Everything is connected, Keynes pointed out. Your lower back, hips, glutes, hamstrings – each muscle group will enable you to maintain proper bike posture if working in conjunction with one another, as will a mixture of strength training and mobility work. But it is not only the muscle groups that are positively impacted by stretching and mobility.

“People will also notice benefits in terms of cardiovascular ability, so, being able to ride at the top end of their comfort zone for longer, because their breathing will have improved and they’ll be able to draw in more oxygen,” Edwards added.

“But it will not only improve your abilities physiologically, but also mentally,” Keynes highlighted. “People tell me they can’t hold a hamstring stretch for 60 seconds, but yet, they can go absolutely all out at zone six for a full minute – that is tough, so why can’t they hold the stretch?

“I started practising Bikram yoga at 43 degrees Celsius and they asked me to bend over and twist myself into a position that was really claustrophobic. It was hard to breathe, but then I realised I had to learn to breathe. I learned to build up my resilience, finding calm and control. This is a tool that can be used in the peloton when you are going 42kph and need to find a slice of calm amongst the chaos.”

Edwards echoed this, placing emphasis on how cyclists sometimes have to push through the pain, and using a deep rhythmic breathing pattern used during practises like yoga can help find that comfort in an uncomfortable position. That in turn will help your control on the bike when you’re feeling fatigued.

How often should you be stretching? 

Fitting everything in can be a hurdle for many people. As well as hours on the bike, needing to fit in a strength-based session and now mobility can make things complicated. But Edwards said that it is not a case of finding two one-hour slots in your week but finding small snippets in your day to practise for just a few minutes. “It’s not about trying to carve out three hours a week to do a full practice,” she said “It is about fitting it in around your training.”
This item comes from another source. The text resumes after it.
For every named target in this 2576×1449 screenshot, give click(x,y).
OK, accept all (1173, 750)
Edwards suggested that if someone is new to the sport or has been a cyclist for a long period of time, firing up the right muscles by doing a 10-minute practice, which is engaging and strengthening, before they head out on their bike will be extremely beneficial and they will present improvements almost immediately on the bike. She also encourages all riders to finish off their ride with a 10-minute stretch, which is focused on recovery, to signal to their brain that they are now done with the workout and it is time to relax, kickstarting the body's recovery process.

“I would also advise phasing your mobility, too, as you would your strength training. Say you’ve got six months until your sportive, during the first few months you are riding less distance, but you will want to build strength, so in that time, you’ll want to do more fiery practices that are based around strength in your yoga, and then as the mileage increases, you’re trying to recover more, so incorporating more recovery yoga will help during that time.”
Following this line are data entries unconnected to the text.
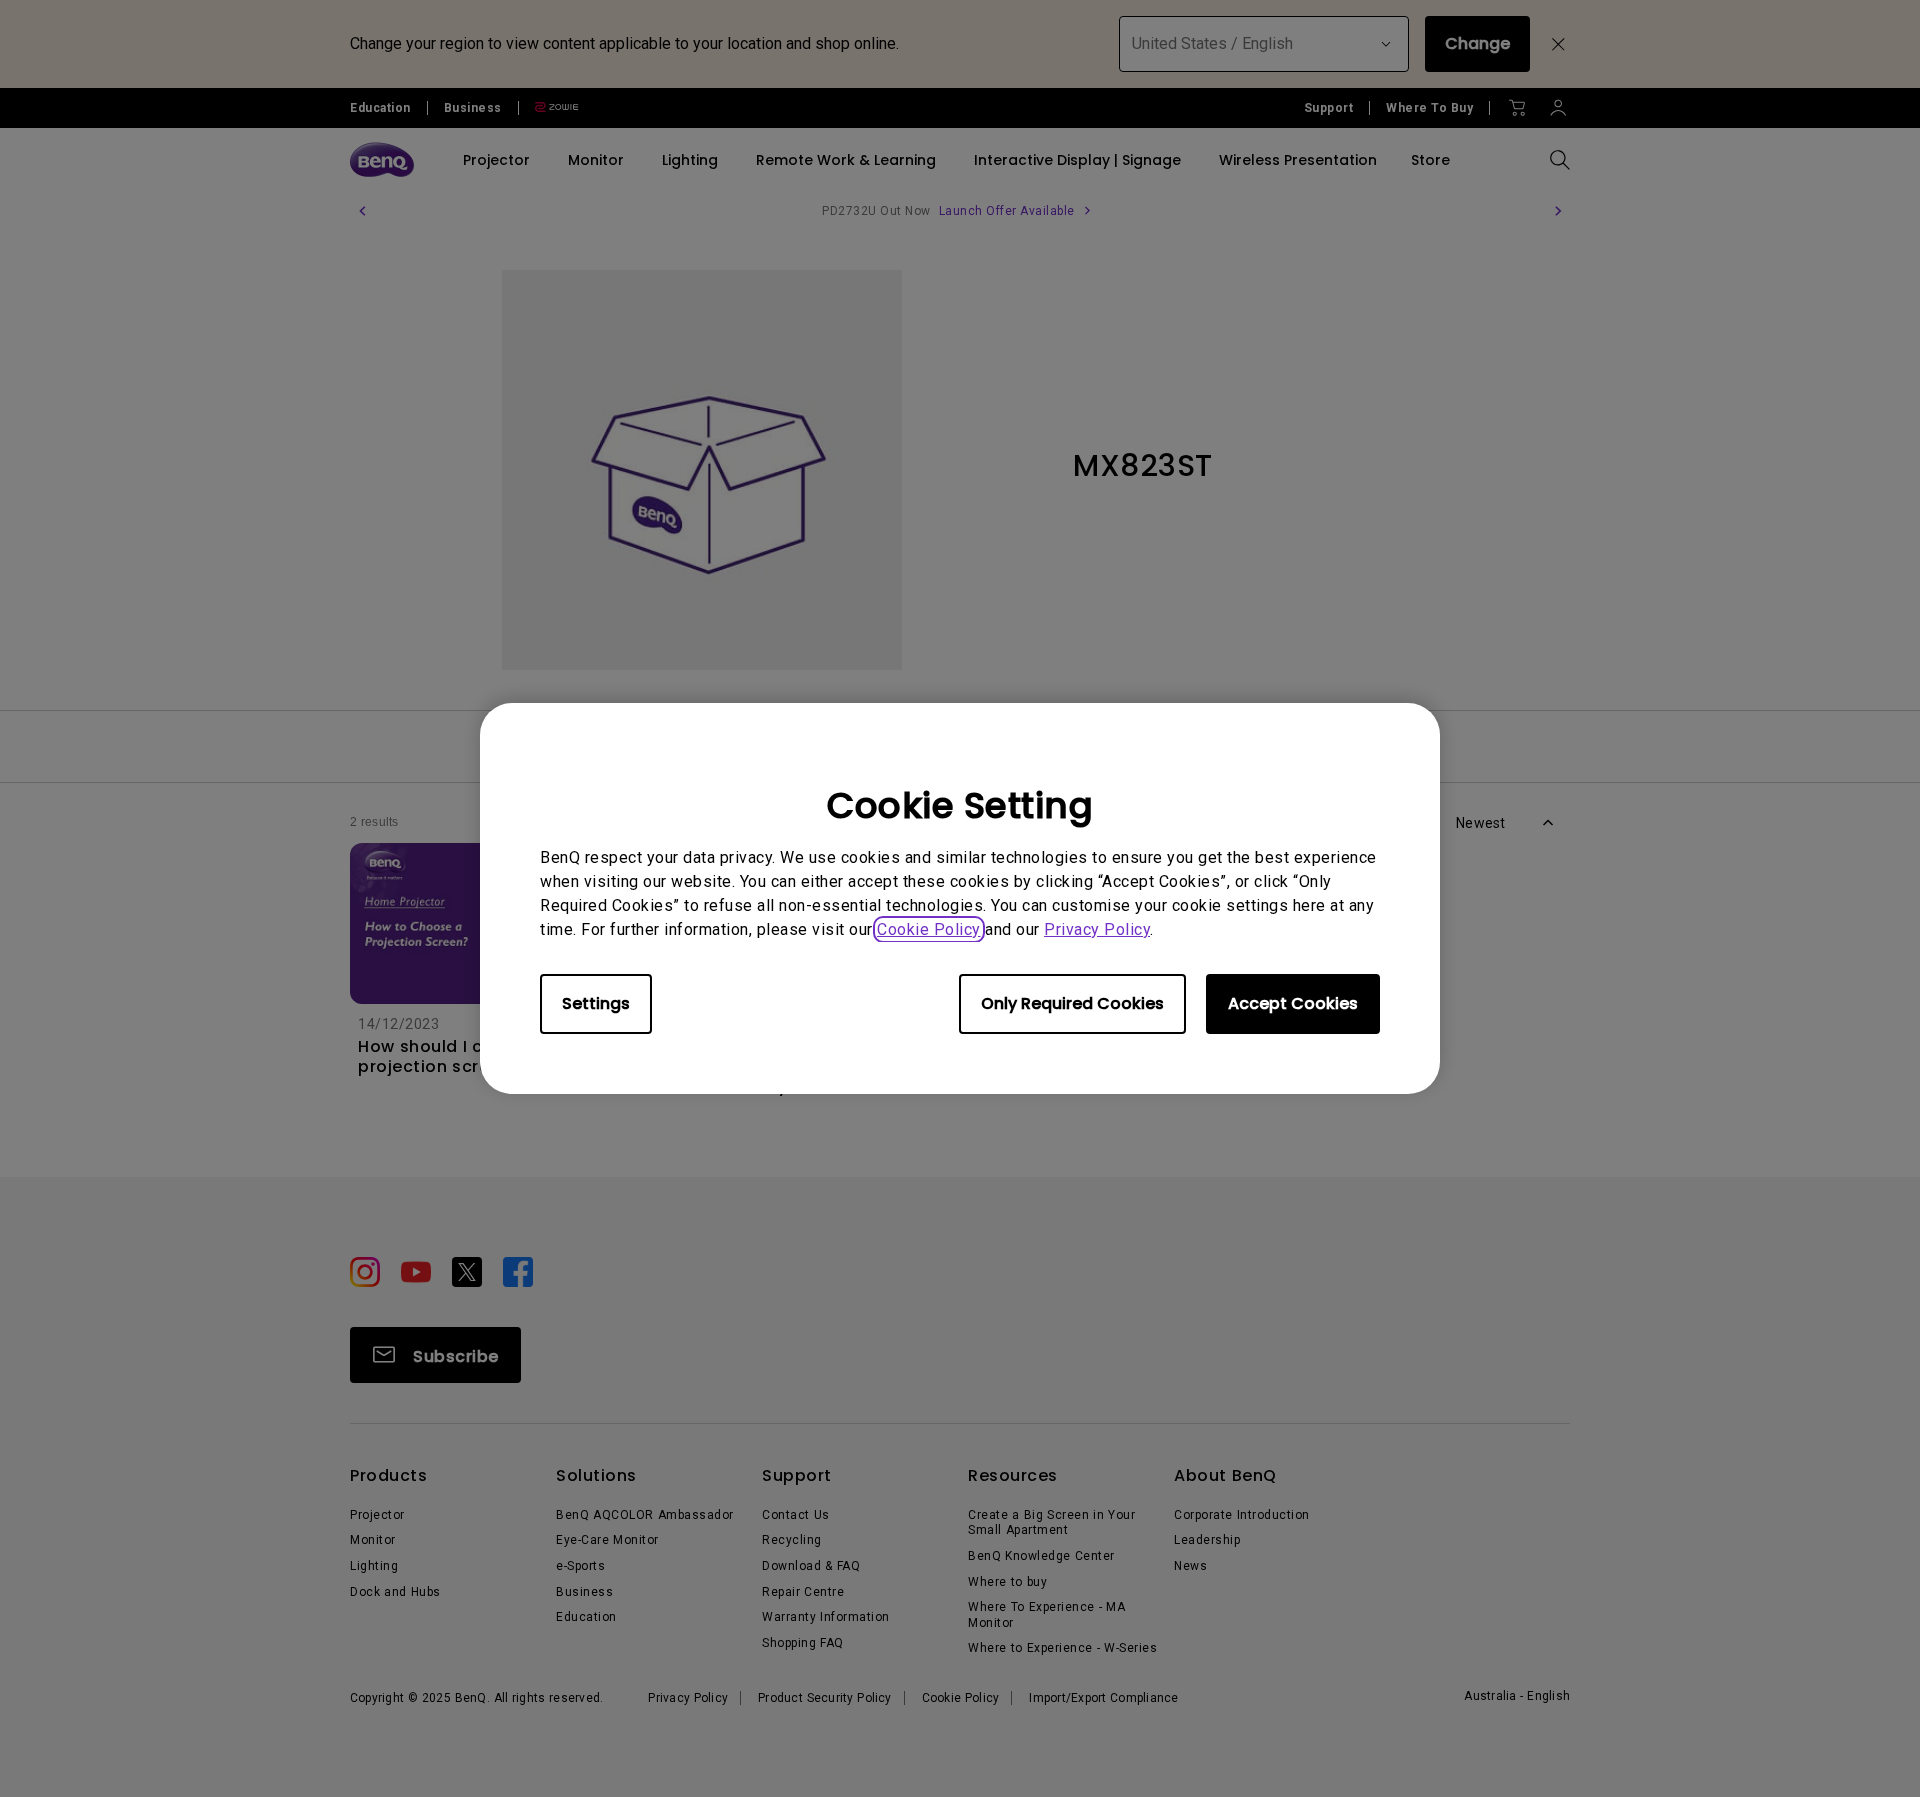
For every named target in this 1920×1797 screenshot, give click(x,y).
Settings (596, 1003)
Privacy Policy (1097, 929)
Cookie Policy (929, 929)
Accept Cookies (1293, 1003)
However, she does point out that if you aren’t the type of person who would always want to change up their route, sticking with a five to 10-minute sequence you know you will do will be better for you than not doing anything at all. It’s all about finding what works for you.

It's even more vital if you are training at home on an indoor training and work from home too, according to Keynes. He pointed out that many people simply get up from their desks and get straight onto the bike but then suffer from niggles or pain throughout. “If they were to do a five or 10-minute dynamic stretching session, they would see a dramatic difference in how they feel during their session, especially at the beginning,” he said.